AI agent harnesses introduce a unique attack surface. Key vectors:

Malicious instructions embedded in code, comments, issues, or documentation that attempt to manipulate agent behavior.

Defenses:

  • ECC’s InsAIts security hook (opt-in via ECC_ENABLE_INSAITS=1)
  • Input validation in hooks
  • Secret scrubbing in hook outputs

Agents have access to powerful tools (file write, bash execution, git operations). Uncontrolled tool use can lead to:

  • Accidental file deletion
  • Credential exposure
  • Unauthorized git pushes

Defenses:

  • PreToolUse hooks that validate commands
  • Git push confirmation hooks
  • Dev server blockers (prevents npm run dev outside tmux)

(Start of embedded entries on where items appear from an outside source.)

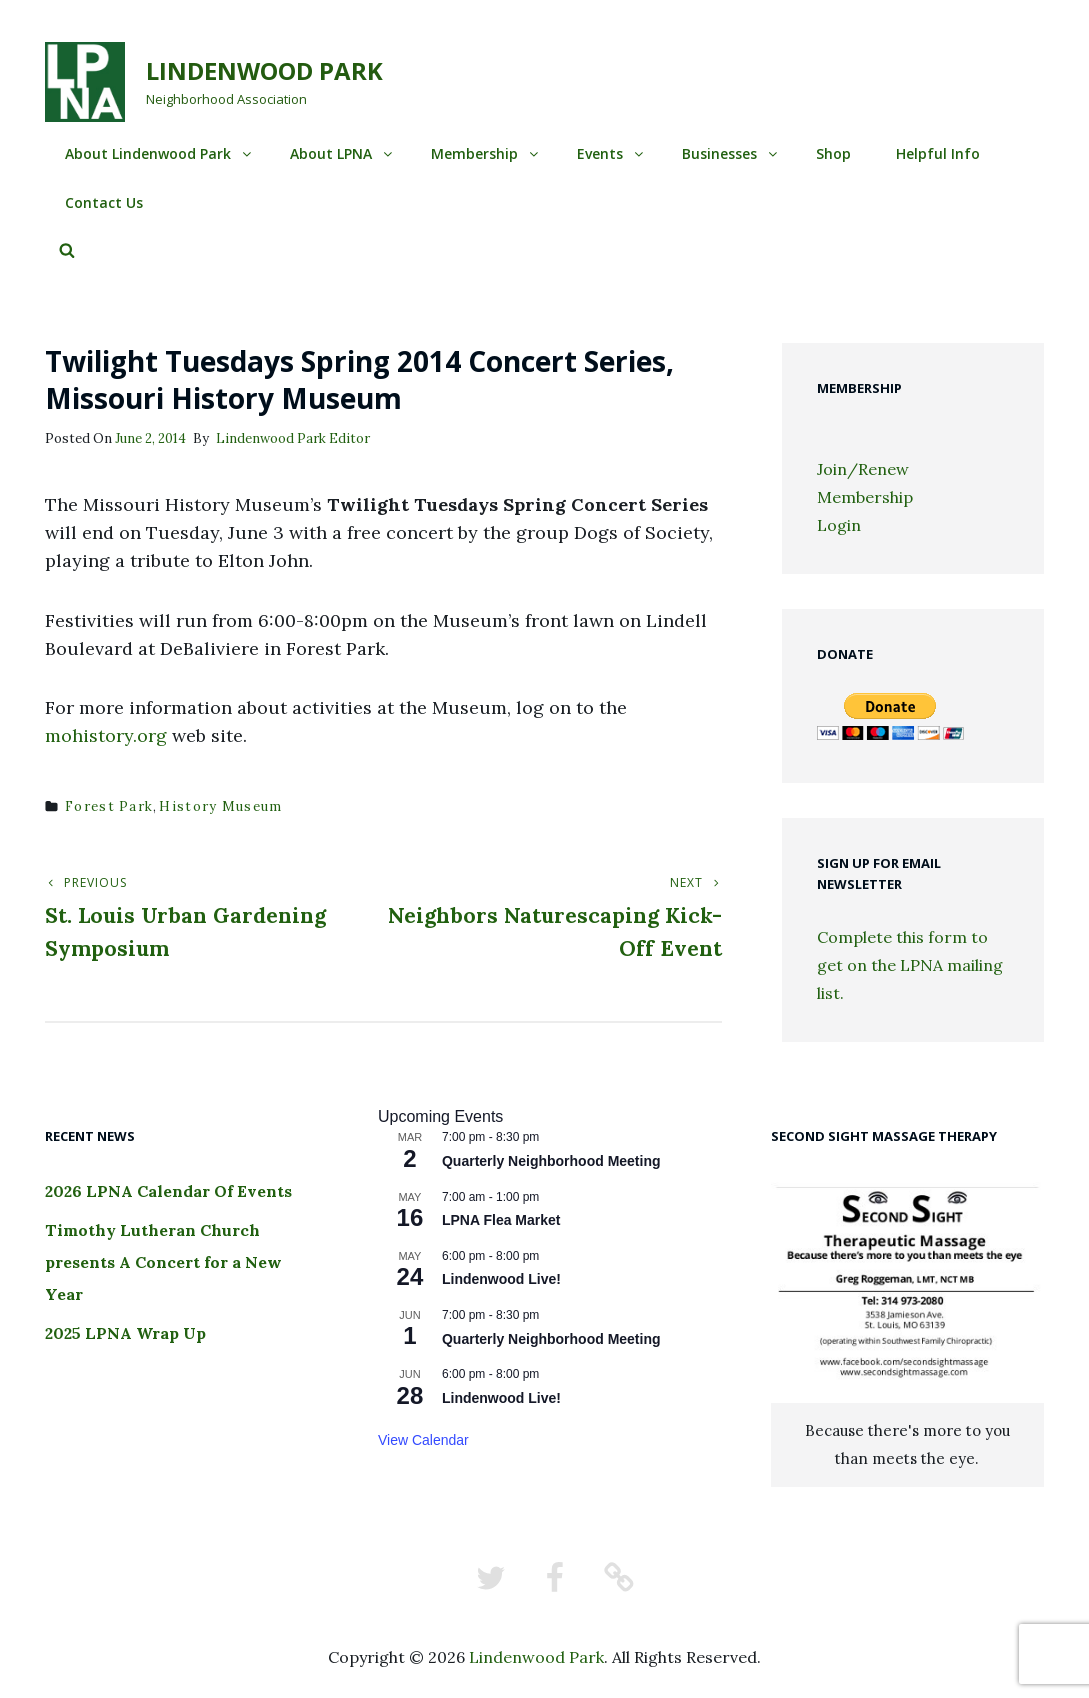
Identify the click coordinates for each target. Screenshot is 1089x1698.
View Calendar (423, 1440)
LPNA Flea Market (501, 1220)
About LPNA (342, 153)
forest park (109, 806)
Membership (486, 153)
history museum (220, 806)
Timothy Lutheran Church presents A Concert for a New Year (163, 1262)
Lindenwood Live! (501, 1279)
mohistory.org (106, 735)
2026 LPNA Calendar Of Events (168, 1191)
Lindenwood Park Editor (293, 438)
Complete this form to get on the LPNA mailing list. (910, 965)
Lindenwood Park (264, 70)
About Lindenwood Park (159, 153)
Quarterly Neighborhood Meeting (551, 1161)
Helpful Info (938, 153)
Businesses (731, 153)
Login (839, 525)
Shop (833, 153)
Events (611, 153)
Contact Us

Malicious content in the context window that influences agent decisions.

Defenses:

  • Session isolation
  • Context compaction with key-extraction
  • Verification loops

Run agents in isolated environments:

  • Docker containers - Full isolation for untrusted operations
  • Git worktrees - Filesystem isolation for parallel tasks
  • Tmux sessions - Process isolation for long-running commands

ECC installs security rules for each language ecosystem:

  • Input validation patterns
  • Authentication best practices
  • SQL injection prevention
  • XSS defense
  • Secret management
  • Dependency auditing

Use the harness audit command to score your security posture:

Terminal window
/harness-audit

This evaluates hook coverage, rule compliance, and MCP configuration security.

The ecc-agentshield npm package provides additional security layers for production agent deployments. It includes runtime monitoring, anomaly detection, and automated response capabilities.